Metrics_distributed always stays empty {}

*This question was migrated from Github Discussions.

Original Question:

I am experimenting the first time with a federated ML library and noticed probably a bug in version 1.0.0 of flower that is related to the output of metrics_distributed at the end of a federation run.

Right now, you see just at the end in the log:
INFO flower 2022-07-29 23:49:51,942 | app.py:181 | app_fit: metrics_distributed {}

Though, you may be adding a distributed metric in the FlowerClient.evaluate function.

When implementing a FlowerClient according to fl.client.NumPyClient you have to return a tuple with 3 values, namely Tuple[float, int, Dict[str, Scalar]].
As suggested in the current tutorial for Flower with PyTorch, one can return the loss and the accuracy in the evaluate function:
return float(loss), len(self.valloader), {"accuracy": float(accuracy)}
This does match the fl.client.NumPyClient interface.

Now, let’s look at the Flower server code inserver/server.py.
In every federation round the centralized metrics and loss are determined, followed by the client-side evaluation.

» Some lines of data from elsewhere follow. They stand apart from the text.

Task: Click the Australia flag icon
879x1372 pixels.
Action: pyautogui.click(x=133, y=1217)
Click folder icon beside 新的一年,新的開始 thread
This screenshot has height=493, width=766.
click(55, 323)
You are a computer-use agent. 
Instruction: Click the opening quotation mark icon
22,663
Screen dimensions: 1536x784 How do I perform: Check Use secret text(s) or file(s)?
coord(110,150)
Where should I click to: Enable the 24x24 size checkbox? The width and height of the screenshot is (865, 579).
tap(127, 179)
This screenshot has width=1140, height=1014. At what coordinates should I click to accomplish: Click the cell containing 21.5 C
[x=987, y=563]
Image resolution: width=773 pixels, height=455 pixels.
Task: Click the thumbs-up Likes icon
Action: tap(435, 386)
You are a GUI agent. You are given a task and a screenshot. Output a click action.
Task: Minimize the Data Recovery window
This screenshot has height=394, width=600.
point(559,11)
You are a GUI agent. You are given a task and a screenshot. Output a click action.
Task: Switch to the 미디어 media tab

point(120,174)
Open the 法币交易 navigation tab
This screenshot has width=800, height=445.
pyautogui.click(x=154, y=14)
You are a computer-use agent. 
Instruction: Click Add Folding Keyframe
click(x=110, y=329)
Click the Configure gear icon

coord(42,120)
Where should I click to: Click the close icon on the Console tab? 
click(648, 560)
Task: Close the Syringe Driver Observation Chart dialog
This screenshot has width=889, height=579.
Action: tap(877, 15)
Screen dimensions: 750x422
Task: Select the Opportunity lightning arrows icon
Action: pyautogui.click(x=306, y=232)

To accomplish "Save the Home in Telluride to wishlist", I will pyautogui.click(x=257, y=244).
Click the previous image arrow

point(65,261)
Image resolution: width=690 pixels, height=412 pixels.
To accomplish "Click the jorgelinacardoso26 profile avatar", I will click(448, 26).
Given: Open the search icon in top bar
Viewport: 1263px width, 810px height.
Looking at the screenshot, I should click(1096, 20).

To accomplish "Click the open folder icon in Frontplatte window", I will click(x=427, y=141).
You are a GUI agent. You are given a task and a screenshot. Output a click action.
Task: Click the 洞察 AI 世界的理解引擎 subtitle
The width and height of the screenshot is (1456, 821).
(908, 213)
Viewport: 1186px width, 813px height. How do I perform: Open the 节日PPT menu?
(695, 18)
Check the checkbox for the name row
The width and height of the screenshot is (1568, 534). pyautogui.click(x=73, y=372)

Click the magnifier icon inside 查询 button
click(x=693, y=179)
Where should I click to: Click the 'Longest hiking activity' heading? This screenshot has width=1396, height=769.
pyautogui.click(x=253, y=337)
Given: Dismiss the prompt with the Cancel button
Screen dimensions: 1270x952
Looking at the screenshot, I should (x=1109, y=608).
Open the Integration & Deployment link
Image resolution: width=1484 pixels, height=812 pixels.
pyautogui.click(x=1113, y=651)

# Evaluate model on a sample of available clients
res_fed = self.evaluate_round(server_round=current_round, timeout=timeout)
if res_fed:
    loss_fed, evaluate_metrics_fed, _ = res_fed
    if loss_fed:
        history.add_loss_distributed(
            server_round=current_round, loss=loss_fed
        )
        history.add_metrics_distributed(
            server_round=current_round, metrics=evaluate_metrics_fed
        )

So, the evaluate function in the FlowerClient is invoked and the 2nd element is assumed to be the metrics dict, however it is just a scalar — remember the evaluate return type is Tuple[float, int, Dict[str, Scalar]]. The 3rd element in res_fed, which would be the actual dictionary of metrics containing the accuracy, is ignored though.
As a result, the history.py add_metrics_distributed will not add any metric to metrics_distributed, since it expects as argument a dictionary as 2nd argument, i.e. server_round: int, metrics: Dict[str, Scalar].

If you would change the return value of your Flower Client’s evaluate function to return the metrics dictionary as 2nd argument, you get the following error, because it does not match the signature.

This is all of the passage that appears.